CHRISTOPHER WALKEN: I don't know these thingsä acting is pretending. I studied the script. I try to make it sound like I meant it. As I say, he said that he had been a musician. Well, there were certain parallels to my life. I was in musical comedy when I was a kid. I used to go to rock concerts and Studio 54. I was there. I had been a part of that. I saw Woodstock when it came out. As a matter of fact, I used to go to Woodstock before Woodstock was famous. So, all that was quite familiar to me. The idea that he was a musician. That for him, things didn't work out. He's escaped from a jail hospital ... so he's had some bumpy times.
G21: Did you have a lot to settle in your past?
CHRISTOPHER WALKEN: No. I've never done anything terrible to anybody. But, I would think that would be a terrible thing to live with.
G21: How would you sum yourself up as an actor?
CHRISTOPHER WALKEN: I was in show business as a kid. I wasn't an actor [at first], but I've done a lot of things. Musicals occupied me for a long time. Then I became a stage actor and then started making movies. I still do a play once in a while. One of the hardest things about being an actor is to stick around. To stay viable. You can easily get lost.
G21: How did you come together with first time director Jordan Roberts?

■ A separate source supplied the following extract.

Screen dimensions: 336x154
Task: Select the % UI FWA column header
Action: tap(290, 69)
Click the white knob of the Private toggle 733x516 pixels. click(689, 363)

CHRISTOPHER WALKEN: My agent sent me his script. A lot of people in this movie are from the same agency. Then Jordan came to my house, actually. That's pretty unusual. Sometimes I make movies and I never meet the director before.

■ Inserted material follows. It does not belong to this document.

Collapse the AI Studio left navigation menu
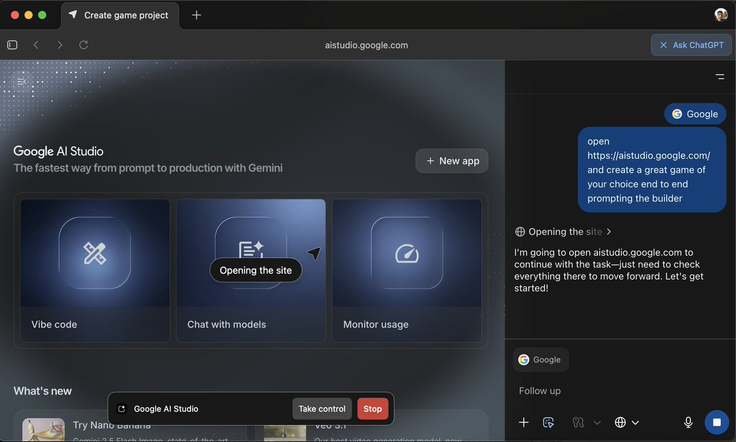This screenshot has width=736, height=442. click(x=22, y=81)
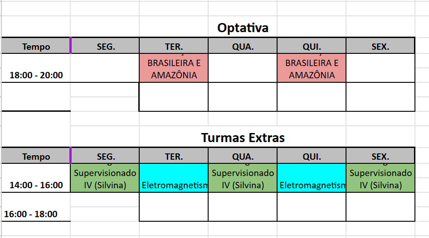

G21: What made you do this film -- the script -- or working with Michael Caine?
CHRISTOPHER WALKEN: It was a good job for a lot of reasons. A different kind of part [about] a father and grandfather, and of course, Mike Caine.
G21: Did you know him from before?
CHRISTOPHER WALKEN: I knew him a little bit, just socially. I'd met him a couple of times, you know at people's houses, for dinner and that stuff.
G21: Do you think you're an under-appreciated comedic actor?
CHRISTOPHER WALKEN: I've done a lot of comedy. As a matter of a fact, before I got into movies, that's all I did. I was a musical comedy actor.
G21: Is it easier to perform before a live audience?
CHRISTOPHER WALKEN: In a way, sure. I've always said the audience is the unmentioned character. Anytime you do a play, there's another character in there, that's the audience. The audience tells you a lot. The first time I did some interviews this morning, people were saying, you know, this movie has a lot of humor. When I saw the movie, I was sitting all alone in the theater. I couldn't tell that. Sitting by myself, I can't tell. You really need an audience to tell you that.
G21: What about directing things yourself?
CHRISTOPHER WALKEN: I've never done it. I don't think I'd be good at it. I can't articulate things. I can't say, "Yeah, good. Do it again ... "
G21: What about writing?
CHRISTOPHER WALKEN: Of course, all actors write. I've never met an actor who didn't have a play in the works.
G21: What about an autobiography?
CHRISTOPHER WALKEN: Me? I would do that, but I don't think yet. I think when you write your memoirs, it's some sort of moment. Unless you intend to write a series. I'd write my memoirs, except I can't remember them.